# WHAT THE EXERCISE ASKS:
Replicate the data exactly, every line included.
========================
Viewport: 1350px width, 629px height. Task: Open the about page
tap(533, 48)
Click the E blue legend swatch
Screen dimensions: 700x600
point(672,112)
========================
# YOUR RESPONSE:
Viewport: 1350px width, 629px height. Task: Open the about page
tap(533, 48)
Click the E blue legend swatch
Screen dimensions: 700x600
point(672,112)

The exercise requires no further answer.